Transposition of the great arteries (TGA) is a life-threatening malformation in neonates, but it is amenable to complete repair. Prenatal detection, diagnosis, and early management may modify neonatal mortality and mortality. Preoperative and postoperative morbidity and mortality were compared in 68 neonates with prenatal diagnosis and in 250 neonates with a postnatal diagnosis of TGA over a period of 10 years. The delay between birth and admission was 2+/-2.8 hours in the prenatal group and 73+/-210 hours in the neonatal group (P<0.01). Clinical condition at arrival, including metabolic acidosis and multiorgan failure, was worse in the neonatal group (P<0.01). Once in the pediatric cardiology unit, the management was identical in the 2 groups (atrioseptostomy, PGE1 infusion, operation date). Preoperative mortality was 15 of 250 (6%; 95% CI, 3% to 9%) in the neonatal group and 0 of 68 in the prenatal group (P<0.05). Postoperative morbidity was not different (25 of 235 versus 6 of 68), but hospital stay was longer in the neonatal group (30+/-17 versus 24+/-11 days, P<0.01).

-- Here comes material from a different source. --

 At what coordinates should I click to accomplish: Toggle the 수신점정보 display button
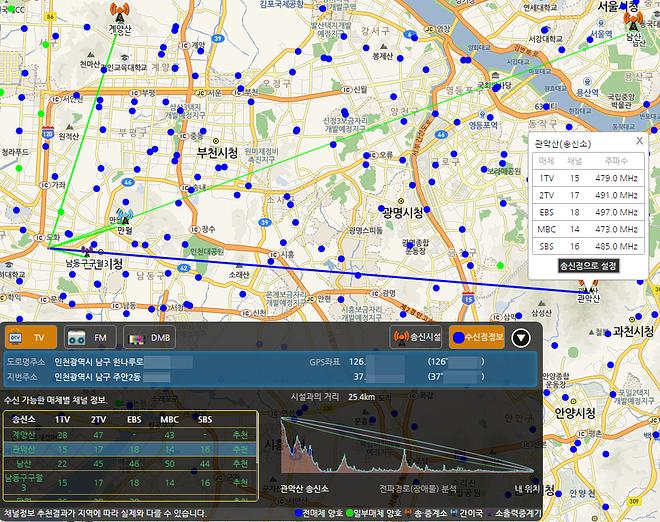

In addition, postoperative mortality was significantly higher in the neonatal group (20 of 235 versus 0 of 68, P<0.01); however, the known risk factors for operative mortality were identical in the 2 groups. Prenatal diagnosis reduces mortality and morbidity in TGA. Prenatal detection of this cardiac defect must be increased to improve early neonatal management. In utero transfer of fetuses with prenatal diagnosis of TGA in an appropriate unit is mandatory.